A change of pace and a second chance
Kolkata might have scored many more than their eventual 188 were it not for an inexplicable loss of momentum in the middle of their innings. Brendon McCullum and Gautam Gambhir combined to add 63 for the second wicket in just five and a half overs before McCullum fell to CJ de Villiers and Jacques Kallis entered. It's churlish to criticise a batsman with 12,641 Test runs to his name over his strike-rate in a dead rubber Twenty20 match, and ultimately it mattered not a jot to the final result, but Kallis' subsequent 20-ball 18 came completely against the run of play. He and Gambhir put together 34 runs at just 5.66 to the over, and it was left to the likes of Manoj Tiwary and Debabrata Das to boost Kolkata's score.
The second chance
Roelof van der Merwe's left-arm spin played a major role in the drop in run-rate, but he went from hero to villain when Kallis attempted to break the shackles with a lofted stroke off David Wiese which should have been caught at long-on. Van der Merwe misjudged the attempt terribly, running in too far as the ball drifted over his head and bounced inside the boundary ropes for four. In uncharacteristically cavalier fashion, Kallis tried to repeat the shot to the very next ball but this time van der Merwe stood his ground at long-on, barely moving as the ball came straight to him.
Kallis' dismissal sparked a fightback by the Titans, as Gambhir and Yusuf Pathan fell in the space of one over to van der Merwe - Pathan picking out long-off first ball. Kolkata were 133 for 5 when they fell, with just over four overs to play. After a brief rebuilding effort that took up all of one over, Das took the game away from Titans with a brutal display of power hitting. Alfonso Thomas bore the brunt of his assault, with 19 runs coming off his third over, and Kolkata cruised to the highest total of the tournament so far. Das finished with a career-best 43 not out from 19 balls and the Man of the Match award for his efforts.
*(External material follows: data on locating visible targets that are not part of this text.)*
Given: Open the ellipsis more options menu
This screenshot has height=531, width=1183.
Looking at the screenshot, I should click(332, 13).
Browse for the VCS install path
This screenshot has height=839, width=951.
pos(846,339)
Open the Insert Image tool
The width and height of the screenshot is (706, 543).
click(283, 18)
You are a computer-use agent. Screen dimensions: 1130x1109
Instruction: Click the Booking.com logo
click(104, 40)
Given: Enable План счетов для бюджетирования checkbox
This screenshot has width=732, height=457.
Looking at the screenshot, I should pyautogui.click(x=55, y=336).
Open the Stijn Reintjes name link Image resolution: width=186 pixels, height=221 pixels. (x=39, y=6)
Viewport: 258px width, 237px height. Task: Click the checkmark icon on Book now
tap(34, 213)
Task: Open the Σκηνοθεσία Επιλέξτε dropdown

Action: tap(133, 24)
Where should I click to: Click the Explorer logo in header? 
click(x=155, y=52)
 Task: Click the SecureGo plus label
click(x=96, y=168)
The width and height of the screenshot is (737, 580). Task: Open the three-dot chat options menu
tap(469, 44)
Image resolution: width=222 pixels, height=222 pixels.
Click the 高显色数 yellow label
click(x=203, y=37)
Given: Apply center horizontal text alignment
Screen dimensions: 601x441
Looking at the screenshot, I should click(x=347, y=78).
Whatever chance the Titans batsmen had of pulling off a huge chase quickly evaporated when they lost Heino Kuhn and the experienced pair of Martin van Jaarsveld and Jacques Rudolph in the space of four deliveries on the cusp on the eighth and ninth overs. Lakshmipathy Balaji did for Kuhn and van Jaarsveld, both of whom played inside the line of deliveries angled in from wide of the crease, to find himself on a hat-trick, while Rudolph holed out to Iqbal Abdullah. Farhaan Behardien survived Balaji's hat-trick ball, but fell soon after to the same bowler as Titans were well and truly scuppered.
It's something of an understatement to suggest that it's not often a No. 11 batsman finishes a match with a strike-rate of 600. Yet Titans' Ethy Mbalathi managed just that. Displaying a graceful lofted off drive that belied the batting ineptitude implied by a Twenty20 average of 6.33 and career strike-rate of 65.51, Mbalathi hit the only ball he faced - from Manoj Tiwary - into the stands beyond long-off. It was the very first time he'd cleared the ropes in this format. Given the manner of the capitulation of his side's 'proper' batsmen, they might well consider shunting him up the order in their match against Delhi Daredevils at Centurion on Tuesday.